My father was an ardent Communist. He joined the People’s Liberation Army in 1946, when he was sixteen, and marched from northern China to the southern coast, helping to bring the whole country under Communist control. Then he saw duty in Korea for eight years. In the process, he joined the Communist Party, rose through the ranks and became a firm believer in Marx, Lenin and Chairman Mao. When he came back from Korea in 1958, he divorced the wife arranged by his parents, and fell in love with and married my mother, a beauty twelve years his junior.

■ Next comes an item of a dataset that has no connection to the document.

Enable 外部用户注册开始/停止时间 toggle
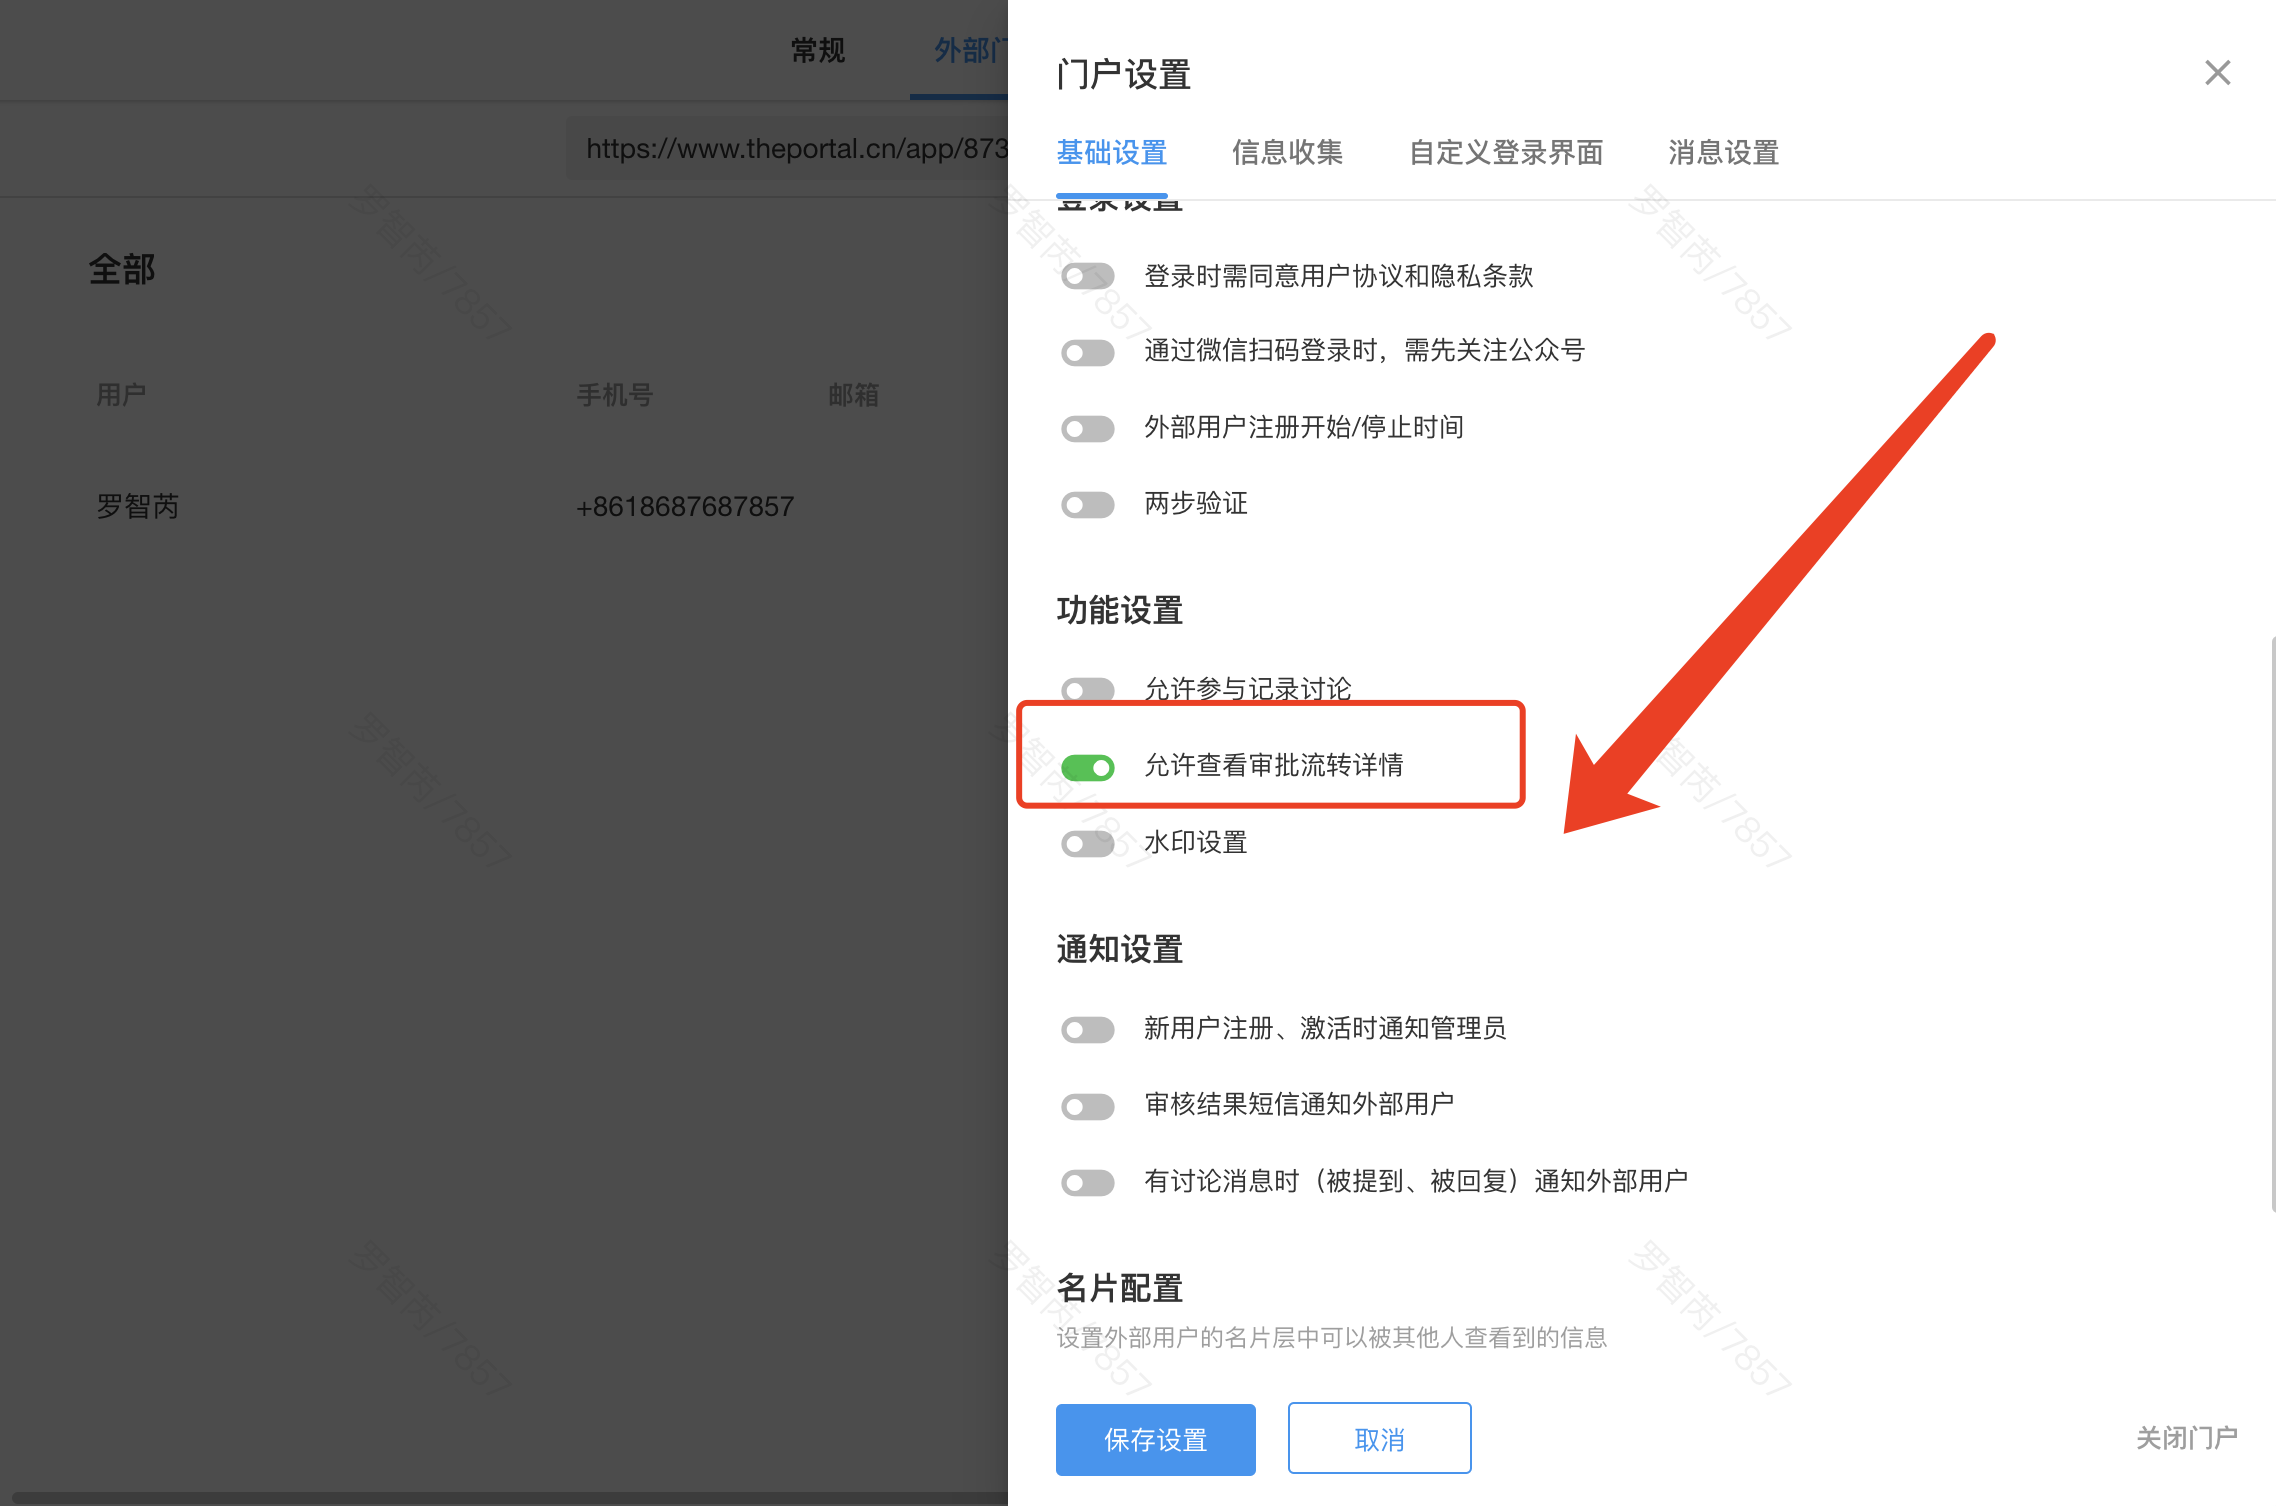The width and height of the screenshot is (2276, 1506). [x=1088, y=429]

My maternal grandmother was a Buddhist, the only one in our family. Most men and women of her generation believed in Buddhism one way or another. Mao’s own mother did, and under her influence the young Mao worshipped the Buddha too, even attempting to convert his father. Ever since Buddhism spread to China in the first century AD, it had struck a chord in the hearts of the Chinese. They had their indigenous beliefs, Confucianism and Daoism. While Confucianism emphasized the order and harmony of society where everyone had their place, with the emperor at the apex, Daoism concentrated on the search for the eternal, unchanging nature that unifies the individual with the universe, with the ultimate goal of achieving immortality in this world. Neither said anything about the question most of us wanted answered: what would be waiting for us after we departed from this world? The Buddhist doctrine of karma and paradise allayed Chinese anxieties about the afterlife, and satisfied their desires for longevity, for justice, and also for compassion. In the end, in this land already possessed of a long history and strong culture of its own, Buddhism adapted, survived and blossomed, despite opposition and frequent persecution.